The Colts defence has done some impressive work in the second half of the season against some talented offenses. Their ability to continually take away the ball and in particular the performance of Darius Leonard have been impressive.
However, at times it has felt the turnovers the Colts have forced have masked issues with their defence and in particular their pass rush. That has to be a concern given the pass rush is the most important part of the defence. On the other hand, the situation with the pass rush isn’t as surprising or concerning as it could be. We knew that pass rush could take a step backwards with the loss of Houston and Autry in free agency and the degree of responsibility placed on Paye and Odeyingbo in their rookie seasons. The early signs from Kwity and Dayo have been really positive, suggesting both can make a leap in their second year and hopefully take the team’s pass rush to the next level next year.
That being said, as Ballard says you can never have too many pass rushers. The Colts will hope that 2018 draftees Turay and Lewis can continue to develop next year, but will be alert to any options in free agency that reduces the burden on younger players. My colleague Jack discussed in December the merits of signing Haason Reddick. Were he to become available and affordable this offseason, I too would be keen on the Colts acquiring his services. Although he was available for a significant period of time in free agency last year so Chris Ballard may feel he doesn’t fit their system. Improved edge rushing through the likes of Reddick, Paye and Odeyingbo would have its own benefits. But it would also help the Colts most dangerous pass rushing weapon in DeForest Buckner wreak more destruction from the interior by reducing the double teams he faces.

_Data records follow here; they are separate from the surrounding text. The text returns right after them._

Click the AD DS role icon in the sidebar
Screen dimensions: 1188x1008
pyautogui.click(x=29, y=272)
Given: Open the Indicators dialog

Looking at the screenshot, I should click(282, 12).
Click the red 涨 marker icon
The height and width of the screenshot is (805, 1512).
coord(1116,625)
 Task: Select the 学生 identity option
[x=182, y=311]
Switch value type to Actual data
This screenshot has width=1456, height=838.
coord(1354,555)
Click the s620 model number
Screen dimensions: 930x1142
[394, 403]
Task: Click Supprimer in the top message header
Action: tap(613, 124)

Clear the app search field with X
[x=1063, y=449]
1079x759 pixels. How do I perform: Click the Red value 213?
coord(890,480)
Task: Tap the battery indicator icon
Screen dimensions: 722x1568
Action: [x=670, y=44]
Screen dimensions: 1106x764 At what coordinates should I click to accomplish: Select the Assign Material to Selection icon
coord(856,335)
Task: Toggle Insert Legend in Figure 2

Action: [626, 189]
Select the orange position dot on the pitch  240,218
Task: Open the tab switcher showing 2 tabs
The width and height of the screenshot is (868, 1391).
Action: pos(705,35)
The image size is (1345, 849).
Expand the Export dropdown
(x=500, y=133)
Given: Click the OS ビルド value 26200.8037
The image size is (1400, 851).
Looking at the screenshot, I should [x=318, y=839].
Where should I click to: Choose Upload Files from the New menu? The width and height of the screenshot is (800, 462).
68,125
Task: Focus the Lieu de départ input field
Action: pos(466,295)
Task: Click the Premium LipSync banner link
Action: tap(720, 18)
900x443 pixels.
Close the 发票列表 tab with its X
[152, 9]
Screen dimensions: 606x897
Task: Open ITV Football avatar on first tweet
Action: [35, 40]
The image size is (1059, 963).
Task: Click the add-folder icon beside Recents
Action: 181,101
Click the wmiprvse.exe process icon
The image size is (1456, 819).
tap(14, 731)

An improved pass rush would also make life much easier for the Colts secondary. This year has been really positive for the development of Rock Ya-Sin and Isaiah Rodgers. Although the age and regression of Xavier Rhodes means Indianapolis should be targeting another CB this offseason, probably through the draft. Given the continued great play of now Pro Bowler Kenny Moore and the return next year of Julian Blackmon from injury, the Colts could have a strong secondary next season.
Chris Ballard’s priority in the offseason will naturally be giving Quenton Nelson the huge new contract he deserves. There are also a number of current Colts players approaching free agency Ballard will have to decide whether or not to resign. After that is done, even the much bigger cap will leave less room for manoeuvre than we might expect. Not to mention the fact we’ve all learnt not to expect Ballard to be too aggressive or overpay in free agency.
However, if the Colts do end this season looking like plausible Super Bowl contenders next year, we can expect Chris Ballard to be aggressive if he feels there is value. Like any general manager, Ballard can only operate on the basis of the players that are available at any position. So some needs I expect to be addressed in free agency might be addressed instead via the draft and vice versa. Either way, I expect the needs I’ve discussed to the be the areas the Colts focus on addressing this offseason.